「お前が僕を蹴ることにより、以下の弊害が起こる可能性がある」
 そうだ。このままでは、僕は壊れてしまう。素直になればいいんだ。……もう溜め込まない、相手にはっきりと自分の気持ちを伝えるんだ。
「な、なんだよ、その弊害って」
「先ず、僕自身が傷つく。身体的な面だけでなく、精神面も著しく傷つけられてしまう」
 彼が僕に手を上げるたびに、体の痛みだけでなく、心にも鋭い痛みが走る。それが何故なのか、今まで無視していたのは他でもない、僕だった。
「それを狙ってやってんだから、あたりめーだ」
「……」
 言わなければいけない、今この場で。今言わないと、一生後悔することになると、自身の全てが訴えてくる。

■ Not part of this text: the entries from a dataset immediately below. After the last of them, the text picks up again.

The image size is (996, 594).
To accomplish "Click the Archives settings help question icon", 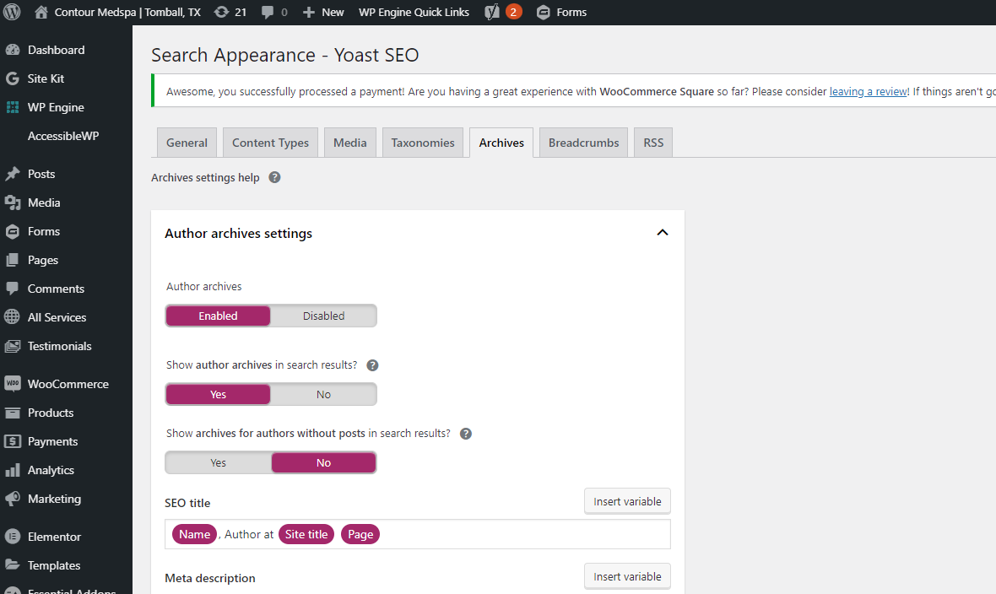I will (x=274, y=177).
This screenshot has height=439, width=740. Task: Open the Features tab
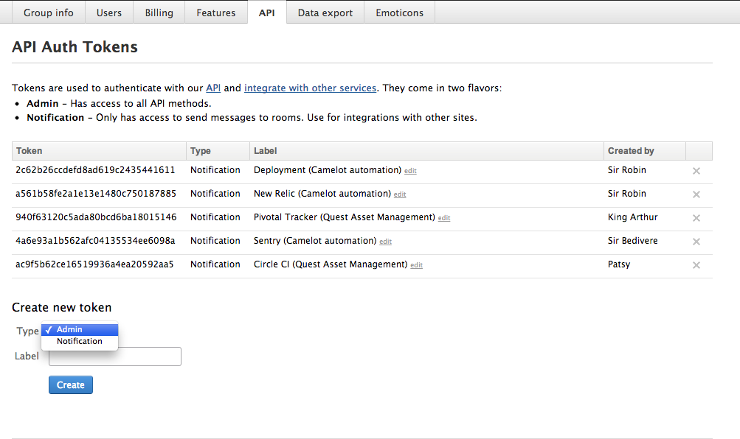point(215,13)
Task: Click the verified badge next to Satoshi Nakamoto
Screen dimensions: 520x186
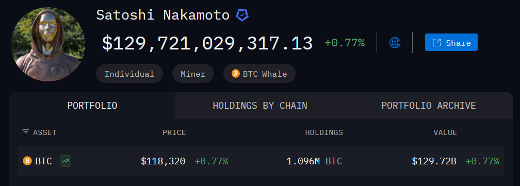Action: coord(242,15)
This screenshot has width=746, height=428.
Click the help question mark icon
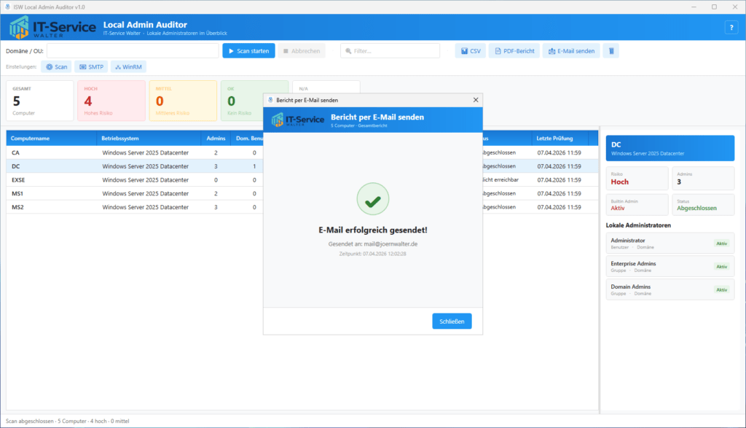coord(731,28)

「なに黙ってんだよ? 久々に口を開いたと思ったら、んな分かりきったことを」
「――好きなんだ。君のことが」
 予想通り、クラス中が騒がしさで包まれていたというのに、一瞬で静まり返る。
 彼……いや、彼女はというと、まるで何を言われたのか理解していないような顔をしている。……そう、僕は彼女のことが好きだった。最初にクラス替えをして一目見た瞬間から。……その後いじめられ始めてもその気持ちは変わることがなく。
「な、なななな何言ってんだお、おま、お前!」
「何も。僕は君のことが好きだといったんだ。何度でも言う、好きだ」
「う、うるせー! 何度も言うなこのうじ虫がー!」
 顔を真っ赤にして、彼女が暴れまくっている。その内、生徒の中で冷やかす奴が現れ、次第にそれは広がってゆく。
「いやね、俺はそうだと思ってた」
「好きな娘には、ちょっかい出しちゃうって言うしね。これじゃ逆だけど」
「いよっ、お熱いねーお二人さん」
 もう何が何だか収拾がつかなくなりそうな時に、急に腕をつかまれる。
「外出るぞ!」
 わけが分からないうちに、気づいたら屋上に立っていた。僕と、彼女の二人が。
「そ、その、な……お前がそこまで言うなら、付き合ってやってもいいぞ」
「あぁ、そういうと思った」
「んな――!?」
「今日は、一緒に帰ろうか」
  ――夕焼けを背にして、彼女は満面の笑みを浮かべながら頷いた。



三番(これ)を最初に選んだ人は、おめでとうございます。一応のハッピーエンドです。
しかし、現実はこうもうまくいきません。現実を見ましょう。